R Squared

R² measures the proportion of variance in the target variable explained by the model, ranging from 0 to 1 with higher values indicating better fit.

The R² metric, or Coefficient of Determination, is a key indicator of how well a regression model explains the variance in the target variable. It quantifies the proportion of the total variation in the observed data that is accounted for by the model's predictions. Values range from 0 to 1, where a value closer to 1 signifies a strong fit, meaning the model captures most of the underlying patterns in the data.

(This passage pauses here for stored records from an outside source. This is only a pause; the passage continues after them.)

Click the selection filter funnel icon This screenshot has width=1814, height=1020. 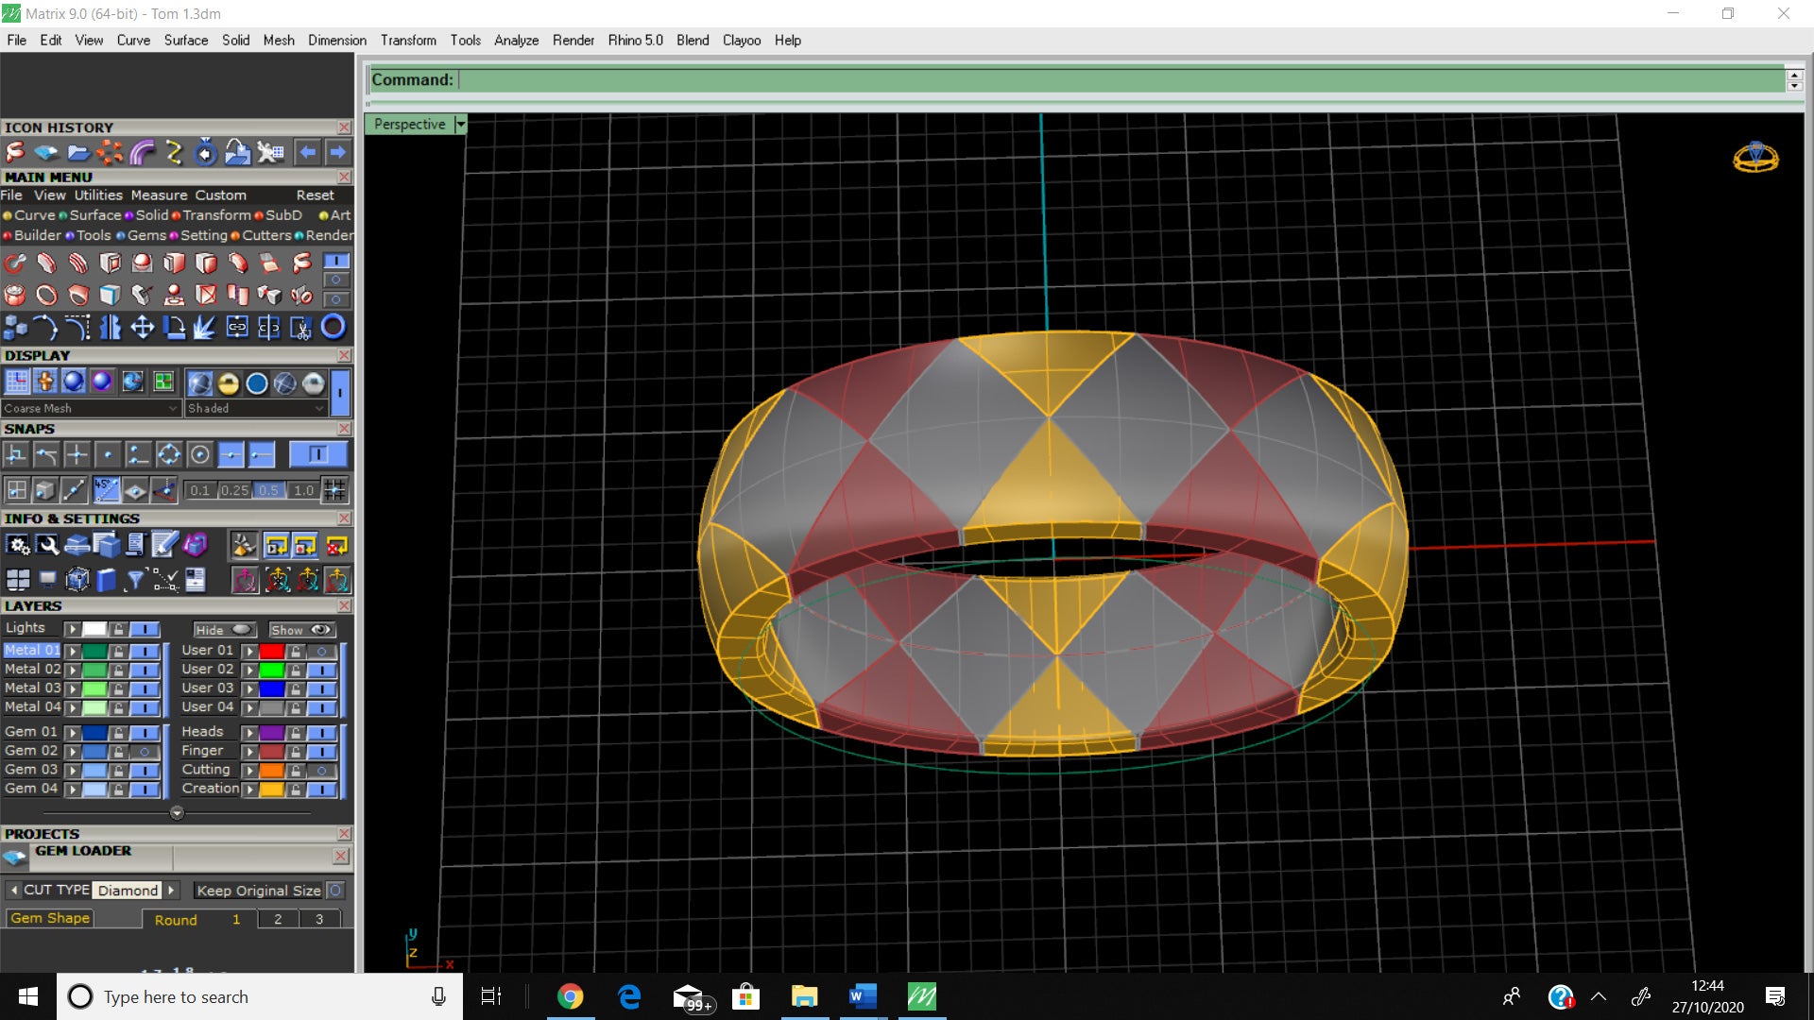tap(135, 579)
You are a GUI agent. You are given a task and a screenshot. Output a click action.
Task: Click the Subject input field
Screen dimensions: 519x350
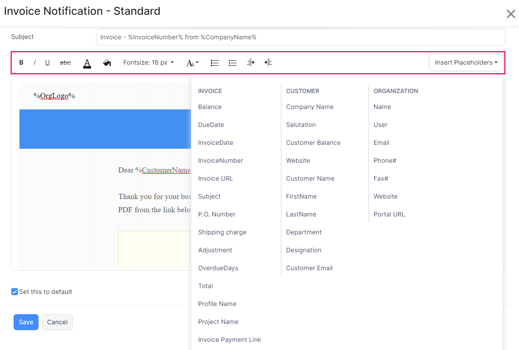[x=300, y=37]
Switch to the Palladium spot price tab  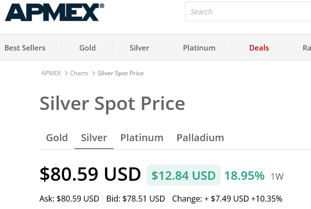tap(200, 138)
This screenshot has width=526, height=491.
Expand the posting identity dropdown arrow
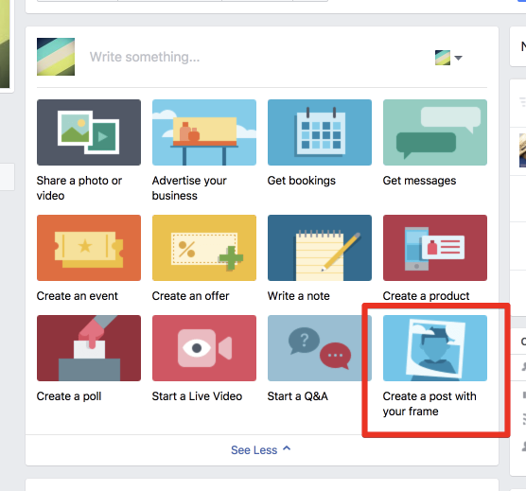coord(458,58)
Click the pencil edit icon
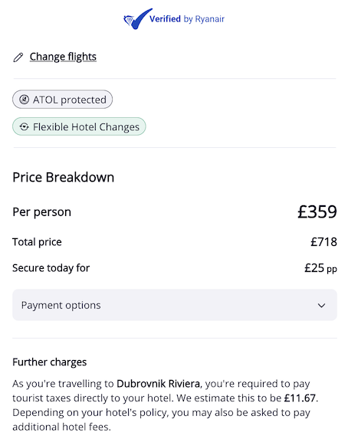The width and height of the screenshot is (348, 442). (18, 57)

This metric highlights the model's explanatory power, making it useful for assessing overall fit during model evaluation and comparison.

The formula for R² is:

R^2 = 1 - \frac{\sum_{i=1}^n (y_i - \hat{y}_i)^2}{\sum_{i=1}^n (y_i - \bar{y})^2}

Here, $y_i$ represents the actual observed values, $\hat{y}_i$ the predicted values, $\bar{y}$ the mean of the actual values, and $n$ the number of observations. This equation compares the residual sum of squares (numerator) to the total sum of squares (denominator), providing a normalized measure of fit.

When interpreting R², consider it alongside other metrics for a balanced view, as high R² alone doesn't guarantee no overfitting—especially in complex models. For instance, in predictive modeling, a high R² might confirm that input features effectively explain target variance, aiding data-driven insights. However, in datasets with high noise or multicollinearity, R² can be misleading, so cross-reference with validation metrics on unseen data.

R²'s strength lies in its interpretability, making it accessible for evaluating model performance. That said, for probabilistic models, consider complementing it with variants like Bayes R² to account for uncertainty.